Découvertes littéraires, ces cinq titres ne sont pas des textes faciles par leur forme ou par leur sujet. Un roman sur le martyre d’une enfant (La maladroite), la mort d’une fille unique (Camille, mon envolée) ou le sentiment d’abandon suite à l’arrivée d’un frère adoptif (Le préféré) ne peuvent pas être mis dans toutes les mains. "Pour dire notre engagement, nous n’avons publié que ce titre à la rentrée, raconte Sylvie Gracia au Rouergue à propos de La maladroite. J’ai même envoyé un mail assez direct aux libraires en leur disant : "Les feel-good books, ça suffit !"" Un parti pris qui a payé puisque le roman d’Alexandre Seurat en est à 19 000 sorties, "du jamais-vu pour un de nos premiers romans", affirme-t-elle.
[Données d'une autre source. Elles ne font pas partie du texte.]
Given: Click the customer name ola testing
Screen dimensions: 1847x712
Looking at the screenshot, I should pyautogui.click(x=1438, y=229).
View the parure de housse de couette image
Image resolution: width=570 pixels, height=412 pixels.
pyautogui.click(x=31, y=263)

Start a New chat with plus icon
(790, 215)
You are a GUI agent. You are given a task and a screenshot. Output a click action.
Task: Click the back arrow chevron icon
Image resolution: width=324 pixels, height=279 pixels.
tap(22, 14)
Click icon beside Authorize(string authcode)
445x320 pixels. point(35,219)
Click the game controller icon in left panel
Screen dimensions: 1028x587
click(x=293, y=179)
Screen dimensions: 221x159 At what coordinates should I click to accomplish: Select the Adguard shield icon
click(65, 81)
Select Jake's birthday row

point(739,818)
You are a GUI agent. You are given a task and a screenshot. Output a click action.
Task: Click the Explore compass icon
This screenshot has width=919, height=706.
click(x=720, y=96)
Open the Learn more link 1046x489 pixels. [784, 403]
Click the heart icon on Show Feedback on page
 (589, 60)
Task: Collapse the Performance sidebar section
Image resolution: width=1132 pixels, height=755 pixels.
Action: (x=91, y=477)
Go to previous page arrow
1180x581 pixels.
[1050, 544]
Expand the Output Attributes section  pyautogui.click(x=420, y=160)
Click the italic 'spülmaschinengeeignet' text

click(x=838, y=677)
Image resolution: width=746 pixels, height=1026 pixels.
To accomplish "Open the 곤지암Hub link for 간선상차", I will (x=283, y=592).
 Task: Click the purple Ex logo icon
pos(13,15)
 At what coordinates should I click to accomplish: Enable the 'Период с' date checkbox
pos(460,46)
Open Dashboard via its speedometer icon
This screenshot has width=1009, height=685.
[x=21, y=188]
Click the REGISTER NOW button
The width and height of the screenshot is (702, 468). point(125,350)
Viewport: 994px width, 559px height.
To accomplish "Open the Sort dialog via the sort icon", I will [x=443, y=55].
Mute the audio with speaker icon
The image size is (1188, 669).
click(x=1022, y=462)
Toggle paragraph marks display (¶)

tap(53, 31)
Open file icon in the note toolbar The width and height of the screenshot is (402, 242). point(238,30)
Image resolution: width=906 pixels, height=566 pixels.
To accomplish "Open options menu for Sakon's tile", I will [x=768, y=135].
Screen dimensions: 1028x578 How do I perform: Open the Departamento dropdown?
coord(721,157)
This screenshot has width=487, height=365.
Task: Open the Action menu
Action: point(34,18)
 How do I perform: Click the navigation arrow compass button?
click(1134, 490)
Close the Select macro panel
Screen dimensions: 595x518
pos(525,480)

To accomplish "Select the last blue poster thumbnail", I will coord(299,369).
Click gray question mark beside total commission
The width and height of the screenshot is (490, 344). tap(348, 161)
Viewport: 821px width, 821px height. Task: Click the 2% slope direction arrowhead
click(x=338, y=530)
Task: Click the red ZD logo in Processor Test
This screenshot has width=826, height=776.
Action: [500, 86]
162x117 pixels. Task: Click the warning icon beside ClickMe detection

Manuel Carcassonne s’est aussi investi pour La cache, avouant "avoir harcelé tout le monde avec ce texte : les équipes commerciales, la presse, les jurés".

Les libraires, qui se sont emparés de ces romans en amont, en ont été les premiers ambassadeurs. Valérie Nivet-Doumer rejoint les meilleures ventes suite à la chronique sur LCI de Lydie Zannini de la librairie du Théâtre à Bourg-en-Bresse. Le Passage comme Philippe Rey, qui font une présentation conjointe aux libraires en mai, ont tout de suite senti leur premier roman prendre auprès de ces prescripteurs. "Dès le lendemain de la réunion libraires, une dizaine d’entre eux nous envoyaient un mail, raconte Philippe Rey. Ça n’arrive jamais !"Camille, mon envolée s’est aussi retrouvé dans la sélection de Cultura, comme La maladroite, par ailleurs 8e du Palmarès des libraires de Livres Hebdo.Sfumato a été retenu dans la sélection de rentrée de Leclerc et est en lice pour le prix des Libraires. La notoriété de Xavier Durringer, dramaturge et réalisateur dont le dernier film La conquête était présenté à Cannes, a joué sur les médias et entraîné un nombre important d’invitations dans les salons. "Nous avons reçu plus de sollicitations qu’habituellement pour les auteurs de premier roman, concède Yann Briand, du Passage. Et il faisait partie des têtes d’affiche."

Une prestation bouleversante

Surtout que Xavier Durringer est particulièrement à l’aise face au public. La personnalité de l’auteur joue énormément, notamment pour la promotion télévisée. "Il y avait un terreau favorable grâce à la presse écrite et aux librairies, mais c’est l’émission de Ruquier qui a mis le feu aux poudres", poursuit Yann Briand. 10 000 exemplaires de Sfumato sont sortis en librairie et une réimpression de 2 000 volumes vient d’être lancée. Même chose pour Sophie Daull qui, après une prestation bouleversante à "La grande librairie", entre dans les listes de meilleures ventes. Le livre, qui était déjà à 6 000 ventes, atteint aujourd'hui les 17 000 sortis.

Ces cinq auteurs aux débuts prometteurs ont d’autres romans en préparation et leurs éditeurs ont la satisfaction d’avoir découvert des écrivains. "C’est particulièrement important, explique Manuel Carcassonne, arrivé en 2013 à la tête de Stock, car ces voix participent au renouvellement que j’essaie d’insuffler." Déjà pour sa rentrée l’an dernier, il avait édité le premier roman phénomène d’Adrien Bosc, Constellation. Lauréat du grand prix du Roman de l’Académie française, le titre a dépassé les 120 000 ventes.